C'est en 2009 que la chercheuse Isabelle Jonveaux a soutenu sa thèse de sociologie, élaborée sous la direction de Danièle Hervieu-Léger. Deux ans plus tard, cette thèse est publiée sous le titre "Le Monastère au travail" aux éditions Bayard. Il s'agit d'une somme plutôt imposante, qui fait le point sur un aspect peu exploré de la vie monastique: son rapport à l'économie et au travail. Son auteure propose donc à son lectorat de découvrir ce qui se passe derrière "la boutique du monastère" - et cette exploration s'avère neuve, ample et fouillée, portée par un style agréable à lire.
Pour faire le tour de son sujet, l'auteure recourt aux méthodes les plus diverses. Elle exploite une vaste bibliographie où se côtoient entre autres Danièle Hervieu-Léger, Thorstein Veblen, Pierre Bourdieu, Gilles Lipovetski ou Luc Boltanski. Son travail se fonde également sur la visite à des monastères, ce qui implique des entretiens. Une limite? Les monastères de moines se sont avérés plus ouverts aux travail de la sociologue que les monastères de moniales, ce que l'auteure relève justement en imputant cette réticence à une image négative de la sociologie, au moins autant qu'à la plus grande sévérité de la règle pour les moniales. L'image des soeurs apparaît donc un peu moins nette au fil des pages.
Ces visites à des monastères de France, d'Allemagne, d'Italie et de Belgique ont été l'occasion d'entretiens et d'observations, qui ont débouché sur d'intéressantes analyses, comparatives entre autres. Grâce aux illustrations, celles-ci prennent un aspect des plus concrets pour le lecteur. Enfin, l'aspect historique et la réflexion ne sont pas oubliés: comment résoudre ce paradoxe qui veut qu'une vie de prière doive s'accommoder de travaux? Et qu'un monastère ne peut se passer d'argent, en dépit de son objectif avoué d'autarcie, ne serait-ce que pour payer les cotistaions sociales et les travaux que le bâtiment du monastère requiert? Les réponses varient, aussi en fonction de l'histoire très différente des quatre pays considérés.

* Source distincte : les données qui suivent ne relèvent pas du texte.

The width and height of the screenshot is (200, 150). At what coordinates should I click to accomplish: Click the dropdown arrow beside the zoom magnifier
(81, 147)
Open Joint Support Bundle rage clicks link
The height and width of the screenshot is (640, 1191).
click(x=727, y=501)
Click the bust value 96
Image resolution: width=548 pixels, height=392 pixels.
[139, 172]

Face à l'économie, trois grandes lignes se dégagent chez les moines: nier l'intégration, l'externaliser en confiant à des laïcs les aspects de travail et de production de biens du monastère, ou accepter le versant économique du métier de moine en lui conférant une valeur en phase avec la religion catholique. Ce qui débouche sur la mise au jour d'un certain nombre de considérations managériales: incités à faire leur travail le plus rapidement possible, afin de pouvoir consacrer un maximum de temps à la prière, les moines ont développé un sens aigu de l'organisation. Se pose également la question de la présence des laïcs au travail, et le risque de dénaturation de la production que cela peut impliquer: l'auteure identifie les valeurs que les produits des moines doivent véhiculer (authenticité, tradition, proximité de la nature); elle relève aussi ce qui fait qu'un client achètera tel ou tel bien à la boutique du monastère, malgré un prix qui peut paraître plus élevé. Elle pointe aussi quelques dérives, tels des objets religieux "made in China".
Les contacts avec les laïcs ne sont pas oubliés. L'auteure livre entre autres un panorama des activités liées à l'hôtellerie, qu'elle soit d'inspiration totalement profane ou liée à une activité religieuse de la part de ceux qui logent au monastère. Ce contact avec les laïcs peut aussi passer par Internet: l'auteure considère que ce moyen de communication a été adopté par les moines, essentiellement ceux de sexe masculin (les moniales seraient plus méfiantes) - non sans restrictions bien sûr, afin d'éviter une intrusion trop forte du monde laïc virtuel dans l'univers clos du monastère. Quant au positionnement des produits des monastères, il fait l'objet d'une analyse aux allures d'étude de marketing. Le lecteur y découvrira quelques marques fameuses, en particulier de bières belges, trappistes, d'abbaye ou profanes mais récupérant sans vergogne l'imagerie monastique, jugée positive.
C'est que l'auteur, au terme de son ouvrage, relève l'image positive et sympathique du monde monastique auprès du grand public, qui fait contraste avec la relative désaffection dont souffre l'église institutionnelle, séculière. Cette image est véhiculée, certes, par l'image stéréotypée du moine bon vivant, éventuellement gros et jovial, qu'on voit sur certains produits, mais aussi parce que le monachisme paraît représenter un idéal immémorial de tradition et d'authenticité, à une époque qui en a fort besoin.
Isabelle Jonveaux, Le monastère au travail, Montrouge, Bayard, 2011.